[Pixel coordinate grounding data]
┌──

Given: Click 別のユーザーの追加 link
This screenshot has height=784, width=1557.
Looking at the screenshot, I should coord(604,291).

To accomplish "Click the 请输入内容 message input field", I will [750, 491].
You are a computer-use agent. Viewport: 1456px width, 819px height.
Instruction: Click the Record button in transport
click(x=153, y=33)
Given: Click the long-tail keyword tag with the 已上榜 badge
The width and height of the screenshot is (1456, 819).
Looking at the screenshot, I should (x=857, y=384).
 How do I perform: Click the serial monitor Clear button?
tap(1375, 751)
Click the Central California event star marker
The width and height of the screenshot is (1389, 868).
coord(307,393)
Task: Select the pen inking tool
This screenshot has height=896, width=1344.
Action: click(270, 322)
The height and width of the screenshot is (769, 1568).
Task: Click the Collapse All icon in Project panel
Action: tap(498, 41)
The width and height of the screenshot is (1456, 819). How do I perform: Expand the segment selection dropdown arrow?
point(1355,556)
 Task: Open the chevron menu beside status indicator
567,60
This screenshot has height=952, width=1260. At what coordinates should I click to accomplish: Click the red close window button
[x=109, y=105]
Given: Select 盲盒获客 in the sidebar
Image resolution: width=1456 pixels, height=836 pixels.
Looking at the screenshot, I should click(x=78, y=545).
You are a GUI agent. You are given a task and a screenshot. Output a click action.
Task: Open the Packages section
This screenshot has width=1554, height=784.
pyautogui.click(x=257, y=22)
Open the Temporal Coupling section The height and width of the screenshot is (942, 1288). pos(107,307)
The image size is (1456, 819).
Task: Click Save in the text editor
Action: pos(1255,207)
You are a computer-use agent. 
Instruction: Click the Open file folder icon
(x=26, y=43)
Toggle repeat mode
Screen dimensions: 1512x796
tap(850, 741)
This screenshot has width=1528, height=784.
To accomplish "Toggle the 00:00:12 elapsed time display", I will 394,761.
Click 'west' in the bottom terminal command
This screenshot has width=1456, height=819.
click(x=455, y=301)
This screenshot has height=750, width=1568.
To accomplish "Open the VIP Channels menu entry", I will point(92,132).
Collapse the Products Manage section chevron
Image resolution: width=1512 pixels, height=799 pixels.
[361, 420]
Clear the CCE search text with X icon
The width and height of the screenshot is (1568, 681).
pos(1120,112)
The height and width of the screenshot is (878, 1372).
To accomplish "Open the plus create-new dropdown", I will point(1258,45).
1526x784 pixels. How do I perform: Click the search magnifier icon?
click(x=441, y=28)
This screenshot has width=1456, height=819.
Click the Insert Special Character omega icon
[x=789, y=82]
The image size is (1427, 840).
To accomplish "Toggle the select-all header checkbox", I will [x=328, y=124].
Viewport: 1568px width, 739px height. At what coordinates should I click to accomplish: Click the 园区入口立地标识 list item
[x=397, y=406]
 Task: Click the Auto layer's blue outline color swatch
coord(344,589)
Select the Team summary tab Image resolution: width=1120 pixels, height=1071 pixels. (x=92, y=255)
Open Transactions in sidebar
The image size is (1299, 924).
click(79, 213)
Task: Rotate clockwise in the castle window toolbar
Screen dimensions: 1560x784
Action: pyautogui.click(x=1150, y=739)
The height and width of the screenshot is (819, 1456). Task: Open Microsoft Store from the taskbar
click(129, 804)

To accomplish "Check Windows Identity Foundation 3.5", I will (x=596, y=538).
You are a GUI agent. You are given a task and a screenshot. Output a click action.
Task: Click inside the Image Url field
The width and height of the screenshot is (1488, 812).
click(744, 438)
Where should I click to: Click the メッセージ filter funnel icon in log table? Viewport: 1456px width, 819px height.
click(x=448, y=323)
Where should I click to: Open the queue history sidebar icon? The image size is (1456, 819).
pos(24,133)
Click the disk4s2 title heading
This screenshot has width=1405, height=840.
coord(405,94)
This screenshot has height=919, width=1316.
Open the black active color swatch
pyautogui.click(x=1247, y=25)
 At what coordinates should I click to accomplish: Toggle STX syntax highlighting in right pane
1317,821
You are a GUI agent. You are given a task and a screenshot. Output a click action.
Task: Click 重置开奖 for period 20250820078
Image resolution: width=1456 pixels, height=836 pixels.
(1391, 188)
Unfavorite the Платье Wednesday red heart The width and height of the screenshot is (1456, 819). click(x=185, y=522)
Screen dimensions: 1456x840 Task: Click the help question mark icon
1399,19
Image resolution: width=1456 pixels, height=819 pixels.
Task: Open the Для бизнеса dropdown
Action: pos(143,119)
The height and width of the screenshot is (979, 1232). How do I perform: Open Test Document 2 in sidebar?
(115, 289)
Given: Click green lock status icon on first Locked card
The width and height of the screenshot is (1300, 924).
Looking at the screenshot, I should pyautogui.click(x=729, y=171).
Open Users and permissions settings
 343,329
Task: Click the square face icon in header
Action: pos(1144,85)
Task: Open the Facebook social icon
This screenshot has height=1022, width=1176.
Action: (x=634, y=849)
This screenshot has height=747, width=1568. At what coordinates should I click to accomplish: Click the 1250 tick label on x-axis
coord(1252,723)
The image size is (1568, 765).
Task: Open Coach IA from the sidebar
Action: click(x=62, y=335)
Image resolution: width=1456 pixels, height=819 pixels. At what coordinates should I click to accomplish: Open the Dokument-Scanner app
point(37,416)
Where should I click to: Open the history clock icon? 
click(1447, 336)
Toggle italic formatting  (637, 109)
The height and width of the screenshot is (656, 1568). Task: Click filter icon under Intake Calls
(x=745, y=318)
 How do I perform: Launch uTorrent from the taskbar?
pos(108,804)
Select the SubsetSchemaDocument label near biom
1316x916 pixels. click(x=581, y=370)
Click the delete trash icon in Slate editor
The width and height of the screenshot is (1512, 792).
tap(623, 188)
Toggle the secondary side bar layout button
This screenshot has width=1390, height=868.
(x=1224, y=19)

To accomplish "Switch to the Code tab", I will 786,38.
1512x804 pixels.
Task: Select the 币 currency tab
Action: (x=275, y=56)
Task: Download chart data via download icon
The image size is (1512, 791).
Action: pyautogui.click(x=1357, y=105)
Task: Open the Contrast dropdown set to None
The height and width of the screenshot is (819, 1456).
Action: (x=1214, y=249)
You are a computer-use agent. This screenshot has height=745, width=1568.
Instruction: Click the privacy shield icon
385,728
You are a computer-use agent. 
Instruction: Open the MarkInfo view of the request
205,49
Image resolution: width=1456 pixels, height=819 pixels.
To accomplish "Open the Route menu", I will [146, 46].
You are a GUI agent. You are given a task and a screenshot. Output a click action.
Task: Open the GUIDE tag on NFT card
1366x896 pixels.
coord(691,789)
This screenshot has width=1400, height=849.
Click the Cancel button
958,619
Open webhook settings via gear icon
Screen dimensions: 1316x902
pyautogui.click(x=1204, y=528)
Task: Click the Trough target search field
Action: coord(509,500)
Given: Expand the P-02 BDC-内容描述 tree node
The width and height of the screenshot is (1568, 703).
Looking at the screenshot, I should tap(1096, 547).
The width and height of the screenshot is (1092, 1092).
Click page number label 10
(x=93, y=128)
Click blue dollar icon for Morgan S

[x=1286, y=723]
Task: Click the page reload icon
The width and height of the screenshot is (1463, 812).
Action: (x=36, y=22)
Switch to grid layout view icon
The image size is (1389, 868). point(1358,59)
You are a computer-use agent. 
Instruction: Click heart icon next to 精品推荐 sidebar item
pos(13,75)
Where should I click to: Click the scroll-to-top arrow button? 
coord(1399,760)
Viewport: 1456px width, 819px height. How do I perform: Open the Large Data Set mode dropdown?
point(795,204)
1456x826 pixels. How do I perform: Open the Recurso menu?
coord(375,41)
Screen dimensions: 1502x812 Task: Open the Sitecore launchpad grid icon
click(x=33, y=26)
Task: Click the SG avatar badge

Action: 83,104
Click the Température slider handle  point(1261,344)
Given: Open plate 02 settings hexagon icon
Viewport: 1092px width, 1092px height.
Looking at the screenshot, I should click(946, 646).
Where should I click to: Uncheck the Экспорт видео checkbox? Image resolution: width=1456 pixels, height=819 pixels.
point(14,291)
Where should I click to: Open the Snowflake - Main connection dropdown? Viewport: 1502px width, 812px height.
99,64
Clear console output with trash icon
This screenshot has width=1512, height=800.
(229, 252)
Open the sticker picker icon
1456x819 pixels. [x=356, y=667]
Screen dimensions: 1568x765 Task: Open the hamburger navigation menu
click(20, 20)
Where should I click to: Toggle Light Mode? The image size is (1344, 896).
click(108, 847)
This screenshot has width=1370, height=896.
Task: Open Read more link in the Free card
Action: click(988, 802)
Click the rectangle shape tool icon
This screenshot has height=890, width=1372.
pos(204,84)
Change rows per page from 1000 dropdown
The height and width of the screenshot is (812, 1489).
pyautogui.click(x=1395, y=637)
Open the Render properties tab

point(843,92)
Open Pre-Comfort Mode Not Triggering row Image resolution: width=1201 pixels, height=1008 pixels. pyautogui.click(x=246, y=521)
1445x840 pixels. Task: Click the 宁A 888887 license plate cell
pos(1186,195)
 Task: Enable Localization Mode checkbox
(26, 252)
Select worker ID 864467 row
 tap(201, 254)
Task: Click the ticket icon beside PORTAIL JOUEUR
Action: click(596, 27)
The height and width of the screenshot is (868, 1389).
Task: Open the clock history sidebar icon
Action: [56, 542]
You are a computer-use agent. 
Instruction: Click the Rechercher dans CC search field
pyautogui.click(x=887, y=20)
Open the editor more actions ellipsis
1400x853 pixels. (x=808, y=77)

└──

- [What you have to do]
In the data above, copy every line where the string "with" appears.

- [Exercise response]
Given: Click the long-tail keyword tag with the 已上榜 badge
Clear the CCE search text with X icon
Clear console output with trash icon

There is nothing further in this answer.